On Dec. 8, the “Future of Regional Transit” study team will conduct a telephone town hall from 7 to 8 p.m. to engage residents about the role of regional public transit services.
A random sample chosen from 40,000 residents will be called beginning at 6:45 p.m. and invited to participate in the town hall. Any other residents who would like to join in may call toll-free at 1-877-229-8493, Ext. 16138#, at 7 p.m., Dec. 8.
Residents may also send questions via email to info@FutureOfRegionalTransit.com
The meeting will be moderated by longtime Colorado Springs radio reporter Mark Goldberg. Representatives from Mountain Metropolitan Transit (MMT) and the Future of Regional Transit Steering Committee will provide information about the study and answer questions during the one-hour conference.
The purpose of the Future of Regional Transit Study is to develop a recommendation for a more solid regional decision-making and funding structure for regional transit. Over the past two years, City funding for transit operations has been reduced from $11.9 million in 2008 to $2.6 million in 2010. As a result, transit service has been cut approximately in half, significantly affecting those who rely on the service for work, school, and medical appointments.
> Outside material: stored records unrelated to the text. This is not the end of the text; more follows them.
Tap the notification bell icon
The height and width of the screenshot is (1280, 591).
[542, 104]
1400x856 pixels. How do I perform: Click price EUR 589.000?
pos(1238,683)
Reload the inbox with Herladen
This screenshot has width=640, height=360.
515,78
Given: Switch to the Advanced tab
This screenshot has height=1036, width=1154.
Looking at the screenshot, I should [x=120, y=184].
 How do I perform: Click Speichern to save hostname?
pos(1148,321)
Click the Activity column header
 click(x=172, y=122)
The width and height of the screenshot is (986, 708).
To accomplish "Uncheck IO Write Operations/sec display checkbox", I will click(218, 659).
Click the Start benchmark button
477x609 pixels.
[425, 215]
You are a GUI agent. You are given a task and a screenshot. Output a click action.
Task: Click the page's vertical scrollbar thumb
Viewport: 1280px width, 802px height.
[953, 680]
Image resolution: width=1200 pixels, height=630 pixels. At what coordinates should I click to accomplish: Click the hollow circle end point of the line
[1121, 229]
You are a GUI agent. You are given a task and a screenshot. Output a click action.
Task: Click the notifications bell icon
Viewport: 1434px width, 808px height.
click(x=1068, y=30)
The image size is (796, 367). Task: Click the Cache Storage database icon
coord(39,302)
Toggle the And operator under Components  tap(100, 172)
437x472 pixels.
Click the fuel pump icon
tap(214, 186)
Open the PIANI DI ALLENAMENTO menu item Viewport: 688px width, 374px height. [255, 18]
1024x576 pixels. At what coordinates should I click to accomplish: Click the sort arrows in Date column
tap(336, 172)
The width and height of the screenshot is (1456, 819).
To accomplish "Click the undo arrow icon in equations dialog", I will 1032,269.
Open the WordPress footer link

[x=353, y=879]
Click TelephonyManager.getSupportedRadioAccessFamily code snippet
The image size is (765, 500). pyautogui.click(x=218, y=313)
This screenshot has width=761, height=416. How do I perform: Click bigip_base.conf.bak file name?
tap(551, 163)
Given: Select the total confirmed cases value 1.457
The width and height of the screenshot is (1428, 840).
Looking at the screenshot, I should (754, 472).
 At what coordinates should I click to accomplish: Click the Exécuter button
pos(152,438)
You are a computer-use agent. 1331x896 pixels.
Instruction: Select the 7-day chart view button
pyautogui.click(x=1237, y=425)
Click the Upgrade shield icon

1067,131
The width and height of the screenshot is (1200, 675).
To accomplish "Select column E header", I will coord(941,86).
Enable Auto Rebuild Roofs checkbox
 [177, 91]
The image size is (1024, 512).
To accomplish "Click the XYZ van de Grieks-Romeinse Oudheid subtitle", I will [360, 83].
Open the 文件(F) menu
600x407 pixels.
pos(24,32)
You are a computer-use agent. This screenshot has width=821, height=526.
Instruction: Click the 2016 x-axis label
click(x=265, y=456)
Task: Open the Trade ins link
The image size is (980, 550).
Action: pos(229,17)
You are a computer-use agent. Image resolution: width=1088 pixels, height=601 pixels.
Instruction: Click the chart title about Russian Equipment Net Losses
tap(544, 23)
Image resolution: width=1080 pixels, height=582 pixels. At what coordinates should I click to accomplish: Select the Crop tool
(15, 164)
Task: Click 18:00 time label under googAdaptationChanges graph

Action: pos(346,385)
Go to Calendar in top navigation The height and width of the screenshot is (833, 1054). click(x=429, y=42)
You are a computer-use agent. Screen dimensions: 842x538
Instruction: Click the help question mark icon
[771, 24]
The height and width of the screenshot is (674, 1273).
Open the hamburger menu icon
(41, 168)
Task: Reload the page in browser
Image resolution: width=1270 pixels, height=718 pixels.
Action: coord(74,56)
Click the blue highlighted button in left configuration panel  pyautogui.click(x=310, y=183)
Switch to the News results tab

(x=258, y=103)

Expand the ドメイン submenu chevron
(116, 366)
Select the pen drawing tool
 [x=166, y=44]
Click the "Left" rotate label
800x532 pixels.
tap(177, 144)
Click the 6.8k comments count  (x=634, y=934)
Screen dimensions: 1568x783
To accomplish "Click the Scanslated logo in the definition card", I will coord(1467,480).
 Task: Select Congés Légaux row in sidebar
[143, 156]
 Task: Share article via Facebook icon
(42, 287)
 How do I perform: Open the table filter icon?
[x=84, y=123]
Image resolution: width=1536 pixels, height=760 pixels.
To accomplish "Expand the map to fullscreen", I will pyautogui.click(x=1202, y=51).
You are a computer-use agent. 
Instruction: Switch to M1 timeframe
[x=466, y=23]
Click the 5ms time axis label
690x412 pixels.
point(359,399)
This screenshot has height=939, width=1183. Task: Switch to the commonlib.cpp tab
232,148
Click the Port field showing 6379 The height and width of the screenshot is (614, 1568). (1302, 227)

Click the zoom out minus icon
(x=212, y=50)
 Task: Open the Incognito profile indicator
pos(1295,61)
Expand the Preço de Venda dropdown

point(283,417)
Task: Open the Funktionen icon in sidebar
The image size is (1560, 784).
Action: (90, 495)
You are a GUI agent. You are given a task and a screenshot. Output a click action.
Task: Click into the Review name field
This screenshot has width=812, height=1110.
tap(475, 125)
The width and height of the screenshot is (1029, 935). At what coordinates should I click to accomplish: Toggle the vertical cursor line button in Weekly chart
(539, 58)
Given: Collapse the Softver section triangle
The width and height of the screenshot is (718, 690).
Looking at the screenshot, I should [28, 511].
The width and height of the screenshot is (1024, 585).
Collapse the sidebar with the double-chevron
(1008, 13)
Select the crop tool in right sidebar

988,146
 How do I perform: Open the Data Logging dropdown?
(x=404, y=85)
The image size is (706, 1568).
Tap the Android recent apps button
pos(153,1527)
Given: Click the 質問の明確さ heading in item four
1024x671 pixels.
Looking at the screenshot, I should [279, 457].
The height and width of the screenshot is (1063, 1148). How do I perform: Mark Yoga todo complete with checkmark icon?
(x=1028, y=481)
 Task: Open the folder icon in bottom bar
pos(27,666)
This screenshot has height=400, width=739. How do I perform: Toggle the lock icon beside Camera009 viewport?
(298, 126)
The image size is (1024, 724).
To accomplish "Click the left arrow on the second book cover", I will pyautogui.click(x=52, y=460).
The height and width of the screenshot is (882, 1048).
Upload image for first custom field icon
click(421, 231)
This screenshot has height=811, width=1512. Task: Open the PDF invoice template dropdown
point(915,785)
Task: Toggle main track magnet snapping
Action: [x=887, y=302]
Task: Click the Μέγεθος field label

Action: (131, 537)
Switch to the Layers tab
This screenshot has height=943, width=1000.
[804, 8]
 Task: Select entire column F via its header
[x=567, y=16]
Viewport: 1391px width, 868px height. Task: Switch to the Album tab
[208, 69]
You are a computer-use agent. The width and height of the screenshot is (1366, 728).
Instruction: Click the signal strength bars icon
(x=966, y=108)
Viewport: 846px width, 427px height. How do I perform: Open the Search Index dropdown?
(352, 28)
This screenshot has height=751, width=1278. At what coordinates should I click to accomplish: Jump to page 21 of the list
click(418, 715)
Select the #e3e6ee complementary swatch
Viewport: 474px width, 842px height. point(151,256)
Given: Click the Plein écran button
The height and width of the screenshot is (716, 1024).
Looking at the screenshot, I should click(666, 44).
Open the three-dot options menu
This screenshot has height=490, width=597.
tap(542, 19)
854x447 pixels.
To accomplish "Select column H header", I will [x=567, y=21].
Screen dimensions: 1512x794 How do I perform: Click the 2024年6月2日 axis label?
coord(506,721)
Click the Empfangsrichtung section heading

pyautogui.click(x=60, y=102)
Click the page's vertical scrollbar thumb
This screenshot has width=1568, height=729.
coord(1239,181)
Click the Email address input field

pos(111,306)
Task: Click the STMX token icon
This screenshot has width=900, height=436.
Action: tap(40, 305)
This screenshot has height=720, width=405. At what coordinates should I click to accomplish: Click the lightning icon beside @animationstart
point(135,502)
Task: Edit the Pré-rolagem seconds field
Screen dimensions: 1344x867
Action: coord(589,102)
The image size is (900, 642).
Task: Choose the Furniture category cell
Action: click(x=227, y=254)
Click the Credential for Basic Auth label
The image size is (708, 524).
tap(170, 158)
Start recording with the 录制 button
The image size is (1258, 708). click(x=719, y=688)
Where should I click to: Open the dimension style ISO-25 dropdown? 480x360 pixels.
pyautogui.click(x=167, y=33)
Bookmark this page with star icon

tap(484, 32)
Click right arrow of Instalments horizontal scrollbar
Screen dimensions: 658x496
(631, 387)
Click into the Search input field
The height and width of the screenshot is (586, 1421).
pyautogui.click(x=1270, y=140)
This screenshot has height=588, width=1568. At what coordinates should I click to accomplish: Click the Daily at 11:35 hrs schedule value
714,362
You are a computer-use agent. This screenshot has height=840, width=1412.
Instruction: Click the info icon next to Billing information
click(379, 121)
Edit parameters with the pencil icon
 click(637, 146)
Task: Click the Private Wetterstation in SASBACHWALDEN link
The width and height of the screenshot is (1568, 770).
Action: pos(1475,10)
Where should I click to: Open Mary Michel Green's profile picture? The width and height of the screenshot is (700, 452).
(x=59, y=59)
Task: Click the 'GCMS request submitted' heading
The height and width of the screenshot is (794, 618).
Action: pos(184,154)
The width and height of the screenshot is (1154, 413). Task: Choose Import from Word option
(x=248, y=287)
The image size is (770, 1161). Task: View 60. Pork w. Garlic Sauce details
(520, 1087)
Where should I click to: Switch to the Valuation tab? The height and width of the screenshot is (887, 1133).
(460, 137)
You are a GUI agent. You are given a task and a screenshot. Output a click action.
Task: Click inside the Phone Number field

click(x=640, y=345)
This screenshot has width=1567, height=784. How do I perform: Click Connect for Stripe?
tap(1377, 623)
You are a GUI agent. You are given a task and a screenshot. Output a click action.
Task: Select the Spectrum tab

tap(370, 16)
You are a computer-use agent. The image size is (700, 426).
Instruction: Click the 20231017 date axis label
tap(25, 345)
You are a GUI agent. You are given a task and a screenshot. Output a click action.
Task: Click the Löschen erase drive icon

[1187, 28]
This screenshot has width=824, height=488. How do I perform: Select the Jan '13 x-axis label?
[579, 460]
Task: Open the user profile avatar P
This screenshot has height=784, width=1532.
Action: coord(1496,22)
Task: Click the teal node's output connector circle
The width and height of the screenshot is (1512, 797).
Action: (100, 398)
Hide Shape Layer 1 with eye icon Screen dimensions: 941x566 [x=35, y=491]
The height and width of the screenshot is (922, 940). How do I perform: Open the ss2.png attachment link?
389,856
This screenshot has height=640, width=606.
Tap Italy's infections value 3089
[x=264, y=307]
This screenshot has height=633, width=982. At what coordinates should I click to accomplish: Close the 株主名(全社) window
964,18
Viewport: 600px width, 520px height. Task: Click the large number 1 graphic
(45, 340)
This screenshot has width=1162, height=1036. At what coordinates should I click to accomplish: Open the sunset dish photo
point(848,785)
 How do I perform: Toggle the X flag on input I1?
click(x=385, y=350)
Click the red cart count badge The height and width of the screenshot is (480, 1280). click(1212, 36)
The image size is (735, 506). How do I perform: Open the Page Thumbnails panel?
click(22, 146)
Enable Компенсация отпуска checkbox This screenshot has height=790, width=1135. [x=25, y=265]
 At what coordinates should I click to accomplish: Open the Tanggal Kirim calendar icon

The balance of local funding is provided by the Pikes Peak Rural Transportation Authority (PPRTA), which includes Colorado Springs residents as well as residents from unincorporated El Paso County, Manitou Springs, Green Mountain Falls, and Ramah.
Although the city’s 2011 proposed budgets includes an additional $1 million for transit services, including the restoration of Saturday bus service, residents who rely on public transit for work, school, and medical appointments will still be significantly affected.
The committee will provide its recommendations to the Colorado Springs City Council in February 2011.